The methodology of SemanticGIS
is built around three interconnected concepts:
- A structuring of a GIS project into five well-defined phases
- Documenting the GIS project through the use of a Design Rationale
- Structuring the analytical process through the use of a domains specific language. This article focuses on the five phases of the GIS project, these five phases are named after the primary intellectual task undertaken in each phase and function as a way to isolate the tasks, allowing for a focused and well-documented intellectual process.
1. Project Scoping
The first phase of any project is to define its purpose, boundaries, and real-world context. All projects exist within an organisational framework of rules, resources, and requirements. The first and most critical step is to understand this framework, as it defines the practical limits and directs the intellectual focus of your work.
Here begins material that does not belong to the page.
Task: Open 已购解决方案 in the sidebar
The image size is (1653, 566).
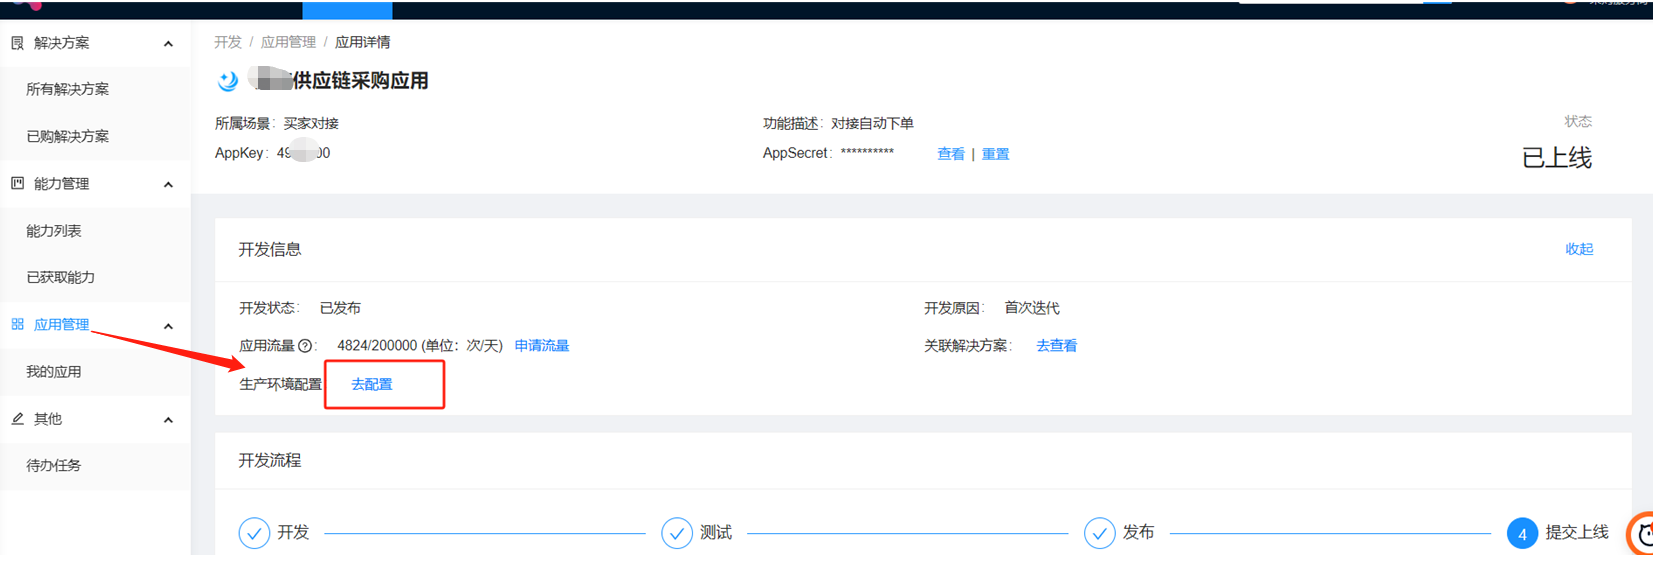Action: (x=68, y=137)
The Organisational Framework: Understanding Your Constraints
Before defining your specific research goals, you must identify and document the external factors that will shape your project. These are often non-negotiable constraints imposed by clients, employers, or legal bodies.
-
The Brief: You must begin by analysing the project brief from the client (or teacher). This document dictates the entire structure of your project. Your first task is to determine which of two primary workflows it requires:
-
Exploitative Workflow: The brief poses an open-ended question (e.g., “Investigate the relationship between green space and property values”). Your process will be iterative, and the final output may not be known at the start.
-
Reverse Engineering Workflow: The brief demands hard deliverables (e.g., “Produce a map of all land parcels suitable for urban agriculture”). Here, your process is determined by working backward from the required output to identify the necessary data and analytical steps. It is always a best practice to reformulate the brief in your own words, clarifying the workflow and deliverables, and have it approved by the client to ensure a shared understanding. Also note that a brief can seldom be answered through a enticingly Exploitative workflow or a enticingly Reverse Engineering Workflow: often the two work in tandem. This articel presents the phases in the order of a Exploitative workflow since this is the simplest. At the end of the articel we wil discuss how to modify the proces for a more Reverse Engineering Workflow:
-
-
The Stakeholder Landscape: Beyond the primary client (or teacher) who provides the brief, most projects have a wider network of stakeholders. You should identify who they are and what their interests or requirements might be.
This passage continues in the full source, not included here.